Problem requirements: Could you replace "Identify" with "Find" everywhere in the following lines and give all of them back with nothing else changed?

Listed records:
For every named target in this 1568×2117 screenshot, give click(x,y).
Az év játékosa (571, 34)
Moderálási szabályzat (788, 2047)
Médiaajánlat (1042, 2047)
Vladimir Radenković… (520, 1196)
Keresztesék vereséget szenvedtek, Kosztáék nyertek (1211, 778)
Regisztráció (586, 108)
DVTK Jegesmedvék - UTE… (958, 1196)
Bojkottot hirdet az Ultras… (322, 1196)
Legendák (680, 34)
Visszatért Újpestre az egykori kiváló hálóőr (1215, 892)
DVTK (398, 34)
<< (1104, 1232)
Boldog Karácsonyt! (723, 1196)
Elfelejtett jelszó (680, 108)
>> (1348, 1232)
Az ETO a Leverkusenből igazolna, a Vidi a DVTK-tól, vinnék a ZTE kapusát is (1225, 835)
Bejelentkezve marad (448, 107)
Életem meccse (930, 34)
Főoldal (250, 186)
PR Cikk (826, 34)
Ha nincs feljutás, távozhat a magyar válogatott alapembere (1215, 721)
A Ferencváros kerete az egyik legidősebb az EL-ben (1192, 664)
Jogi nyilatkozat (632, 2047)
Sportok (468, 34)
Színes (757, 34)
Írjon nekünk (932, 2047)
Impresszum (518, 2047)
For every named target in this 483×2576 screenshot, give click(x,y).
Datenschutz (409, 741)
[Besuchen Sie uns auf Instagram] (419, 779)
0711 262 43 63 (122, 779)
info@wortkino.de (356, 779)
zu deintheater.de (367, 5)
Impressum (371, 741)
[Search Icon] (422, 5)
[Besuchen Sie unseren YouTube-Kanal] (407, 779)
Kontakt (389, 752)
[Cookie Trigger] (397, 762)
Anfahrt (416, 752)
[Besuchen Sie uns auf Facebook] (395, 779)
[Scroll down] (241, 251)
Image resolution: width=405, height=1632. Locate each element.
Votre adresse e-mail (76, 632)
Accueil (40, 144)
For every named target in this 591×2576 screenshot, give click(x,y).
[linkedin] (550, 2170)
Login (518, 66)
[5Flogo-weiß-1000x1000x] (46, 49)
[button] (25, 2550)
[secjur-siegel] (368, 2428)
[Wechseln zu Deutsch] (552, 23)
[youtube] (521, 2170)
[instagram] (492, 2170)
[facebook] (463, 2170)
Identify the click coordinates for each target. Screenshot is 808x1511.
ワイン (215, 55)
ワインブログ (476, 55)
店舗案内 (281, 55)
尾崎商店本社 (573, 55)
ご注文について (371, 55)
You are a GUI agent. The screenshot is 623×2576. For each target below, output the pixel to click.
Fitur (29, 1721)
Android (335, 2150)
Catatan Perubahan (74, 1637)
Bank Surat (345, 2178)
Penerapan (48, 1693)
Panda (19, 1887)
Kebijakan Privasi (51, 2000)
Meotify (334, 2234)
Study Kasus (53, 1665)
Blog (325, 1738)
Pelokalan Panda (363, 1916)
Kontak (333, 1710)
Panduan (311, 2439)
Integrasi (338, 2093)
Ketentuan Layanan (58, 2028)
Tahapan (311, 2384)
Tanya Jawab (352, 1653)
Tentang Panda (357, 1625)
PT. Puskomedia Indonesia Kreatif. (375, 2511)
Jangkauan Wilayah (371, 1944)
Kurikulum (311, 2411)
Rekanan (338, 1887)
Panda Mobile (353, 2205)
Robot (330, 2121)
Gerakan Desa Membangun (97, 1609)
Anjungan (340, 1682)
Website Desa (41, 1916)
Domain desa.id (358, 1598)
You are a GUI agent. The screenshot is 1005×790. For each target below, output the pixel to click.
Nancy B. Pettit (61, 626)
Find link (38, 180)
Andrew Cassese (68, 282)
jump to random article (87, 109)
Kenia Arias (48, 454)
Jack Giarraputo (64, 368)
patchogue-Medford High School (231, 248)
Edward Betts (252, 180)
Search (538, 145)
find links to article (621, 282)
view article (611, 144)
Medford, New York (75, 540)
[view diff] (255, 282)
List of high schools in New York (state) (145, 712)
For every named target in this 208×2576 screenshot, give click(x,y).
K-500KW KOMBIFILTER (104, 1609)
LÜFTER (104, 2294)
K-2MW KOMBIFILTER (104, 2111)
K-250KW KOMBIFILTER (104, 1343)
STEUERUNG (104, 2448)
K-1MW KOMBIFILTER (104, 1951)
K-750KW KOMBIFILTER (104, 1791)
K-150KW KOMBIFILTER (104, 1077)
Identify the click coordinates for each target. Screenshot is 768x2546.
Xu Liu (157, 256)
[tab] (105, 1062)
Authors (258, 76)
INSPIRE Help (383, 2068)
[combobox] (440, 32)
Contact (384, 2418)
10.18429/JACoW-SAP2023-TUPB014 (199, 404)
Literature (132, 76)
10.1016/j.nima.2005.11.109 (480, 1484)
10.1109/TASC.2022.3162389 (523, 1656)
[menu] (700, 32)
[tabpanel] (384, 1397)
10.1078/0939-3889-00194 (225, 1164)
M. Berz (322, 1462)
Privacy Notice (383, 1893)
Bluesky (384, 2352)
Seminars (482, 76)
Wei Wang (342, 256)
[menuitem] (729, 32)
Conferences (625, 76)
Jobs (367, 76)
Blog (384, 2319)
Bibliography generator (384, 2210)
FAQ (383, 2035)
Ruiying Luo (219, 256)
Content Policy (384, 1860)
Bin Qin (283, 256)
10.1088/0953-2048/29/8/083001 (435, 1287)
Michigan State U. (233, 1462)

Exercise response:
For every named target in this 1568×2117 screenshot, give click(x,y).
Az év játékosa (571, 34)
Moderálási szabályzat (788, 2047)
Médiaajánlat (1042, 2047)
Vladimir Radenković… (520, 1196)
Keresztesék vereséget szenvedtek, Kosztáék nyertek (1211, 778)
Regisztráció (586, 108)
DVTK Jegesmedvék - UTE… (958, 1196)
Bojkottot hirdet az Ultras… (322, 1196)
Legendák (680, 34)
Visszatért Újpestre az egykori kiváló hálóőr (1215, 892)
DVTK (398, 34)
<< (1104, 1232)
Boldog Karácsonyt! (723, 1196)
Elfelejtett jelszó (680, 108)
>> (1348, 1232)
Az ETO a Leverkusenből igazolna, a Vidi a DVTK-tól, vinnék a ZTE kapusát is (1225, 835)
Bejelentkezve marad (448, 107)
Életem meccse (930, 34)
Főoldal (250, 186)
PR Cikk (826, 34)
Ha nincs feljutás, távozhat a magyar válogatott alapembere (1215, 721)
A Ferencváros kerete az egyik legidősebb az EL-ben (1192, 664)
Jogi nyilatkozat (632, 2047)
Sportok (468, 34)
Színes (757, 34)
Írjon nekünk (932, 2047)
Impresszum (518, 2047)
For every named target in this 483×2576 screenshot, give click(x,y).
Datenschutz (409, 741)
[Besuchen Sie uns auf Instagram] (419, 779)
0711 262 43 63 (122, 779)
info@wortkino.de (356, 779)
zu deintheater.de (367, 5)
Impressum (371, 741)
[Search Icon] (422, 5)
[Besuchen Sie unseren YouTube-Kanal] (407, 779)
Kontakt (389, 752)
[Cookie Trigger] (397, 762)
Anfahrt (416, 752)
[Besuchen Sie uns auf Facebook] (395, 779)
[Scroll down] (241, 251)
Image resolution: width=405, height=1632. Locate each element.
Votre adresse e-mail (76, 632)
Accueil (40, 144)
For every named target in this 591×2576 screenshot, give click(x,y).
[linkedin] (550, 2170)
Login (518, 66)
[5Flogo-weiß-1000x1000x] (46, 49)
[button] (25, 2550)
[secjur-siegel] (368, 2428)
[Wechseln zu Deutsch] (552, 23)
[youtube] (521, 2170)
[instagram] (492, 2170)
[facebook] (463, 2170)
Find the click coordinates for each target. Screenshot is 808x1511.
ワイン (215, 55)
ワインブログ (476, 55)
店舗案内 (281, 55)
尾崎商店本社 (573, 55)
ご注文について (371, 55)
You are a GUI agent. The screenshot is 623×2576. For each target below, output the pixel to click.
Fitur (29, 1721)
Android (335, 2150)
Catatan Perubahan (74, 1637)
Bank Surat (345, 2178)
Penerapan (48, 1693)
Panda (19, 1887)
Kebijakan Privasi (51, 2000)
Meotify (334, 2234)
Study Kasus (53, 1665)
Blog (325, 1738)
Pelokalan Panda (363, 1916)
Kontak (333, 1710)
Panduan (311, 2439)
Integrasi (338, 2093)
Ketentuan Layanan (58, 2028)
Tahapan (311, 2384)
Tanya Jawab (352, 1653)
Tentang Panda (357, 1625)
PT. Puskomedia Indonesia Kreatif. (375, 2511)
Jangkauan Wilayah (371, 1944)
Kurikulum (311, 2411)
Rekanan (338, 1887)
Panda Mobile (353, 2205)
Robot (330, 2121)
Gerakan Desa Membangun (97, 1609)
Anjungan (340, 1682)
Website Desa (41, 1916)
Domain desa.id (358, 1598)
You are a GUI agent. The screenshot is 1005×790. For each target below, output the pixel to click.
Nancy B. Pettit (61, 626)
Find link (38, 180)
Andrew Cassese (68, 282)
jump to random article (87, 109)
Kenia Arias (48, 454)
Jack Giarraputo (64, 368)
patchogue-Medford High School (231, 248)
Edward Betts (252, 180)
Search (538, 145)
find links to article (621, 282)
view article (611, 144)
Medford, New York (75, 540)
[view diff] (255, 282)
List of high schools in New York (state) (145, 712)
For every named target in this 208×2576 screenshot, give click(x,y).
K-500KW KOMBIFILTER (104, 1609)
LÜFTER (104, 2294)
K-2MW KOMBIFILTER (104, 2111)
K-250KW KOMBIFILTER (104, 1343)
STEUERUNG (104, 2448)
K-1MW KOMBIFILTER (104, 1951)
K-750KW KOMBIFILTER (104, 1791)
K-150KW KOMBIFILTER (104, 1077)
Find the click coordinates for each target. Screenshot is 768x2546.
Xu Liu (157, 256)
[tab] (105, 1062)
Authors (258, 76)
INSPIRE Help (383, 2068)
[combobox] (440, 32)
Contact (384, 2418)
10.18429/JACoW-SAP2023-TUPB014 (199, 404)
Literature (132, 76)
10.1016/j.nima.2005.11.109 (480, 1484)
10.1109/TASC.2022.3162389 (523, 1656)
[menu] (700, 32)
[tabpanel] (384, 1397)
10.1078/0939-3889-00194 (225, 1164)
M. Berz (322, 1462)
Privacy Notice (383, 1893)
Bluesky (384, 2352)
Seminars (482, 76)
Wei Wang (342, 256)
[menuitem] (729, 32)
Conferences (625, 76)
Jobs (367, 76)
Blog (384, 2319)
Bibliography generator (384, 2210)
FAQ (383, 2035)
Ruiying Luo (219, 256)
Content Policy (384, 1860)
Bin Qin (283, 256)
10.1088/0953-2048/29/8/083001 (435, 1287)
Michigan State U. (233, 1462)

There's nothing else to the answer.